Source text:
──────

# Double panel question



## JohnJ65 (May 8, 2008)

I'm revisiting an old topic that I asked about some time ago instead of digging up an old thread. 

https://www.electriciantalk.com/f9/double-panel-design-question-214186/

So I'm putting together an estimate for a residence were they have an old panel which is chock full of tandems and a complete mess, with about 30 circuits in the panel and three small breaker enclosures next to it with breakers for the dryer and two A/C units (taped off the main lugs). Installing a 40 space panel will leave them with very little future growth or more tandems soon. 

I want to install two 30 space panels in place of this mess and ideally would like to feed both with 200 amps. I would be using a main breaker panel and feeding the panel next to it with a sub-feed kit (Siemens) which takes up four spaces in the first panel, then from there feed the main lugs in the second panel. 

I've done double panels in residences with a 200 amp main breaker then a 100 amp sub next to it fed with a 100 amp breaker. I could easily do this one the same but I would rather have the 200 amp capacity on both. 

My question are:
#1 If I feed with a sub feed kit do I need to run the water main ground to both panels bonding the neutral in both? 

#2 Is this considered one panel with two sections. circuits 1-30 in first 31-60 in second section?

Please bear with me on this I want to make sure it's right so the inspector uses the green sticker instead of the red one. I'm seeing more and more places where I would like to do double panels these days with the AFCI/GFCI requirements.

Thank you for any insight on this.

──────

Extracted records:
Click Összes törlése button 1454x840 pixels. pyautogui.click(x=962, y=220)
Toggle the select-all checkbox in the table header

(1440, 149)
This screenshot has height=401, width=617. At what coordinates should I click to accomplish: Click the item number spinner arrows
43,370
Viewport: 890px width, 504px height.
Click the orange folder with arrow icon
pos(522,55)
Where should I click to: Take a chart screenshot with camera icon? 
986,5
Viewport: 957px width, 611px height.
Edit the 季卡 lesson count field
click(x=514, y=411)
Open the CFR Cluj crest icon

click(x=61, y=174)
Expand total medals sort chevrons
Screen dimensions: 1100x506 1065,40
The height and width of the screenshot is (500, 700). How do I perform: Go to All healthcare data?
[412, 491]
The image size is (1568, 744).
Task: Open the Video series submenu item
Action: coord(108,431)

──────

Problems to solve:
a – In the double panel thread, how many spaces does the Siemens sub-feed kit take up in the first panel?
b – The double panel thread describes three small breaker enclosures next to the old panel. List every load that has a breaker in them.

Results of the exercise:
a – Four spaces.

b –
- Dryer
- A/C unit (first)
- A/C unit (second)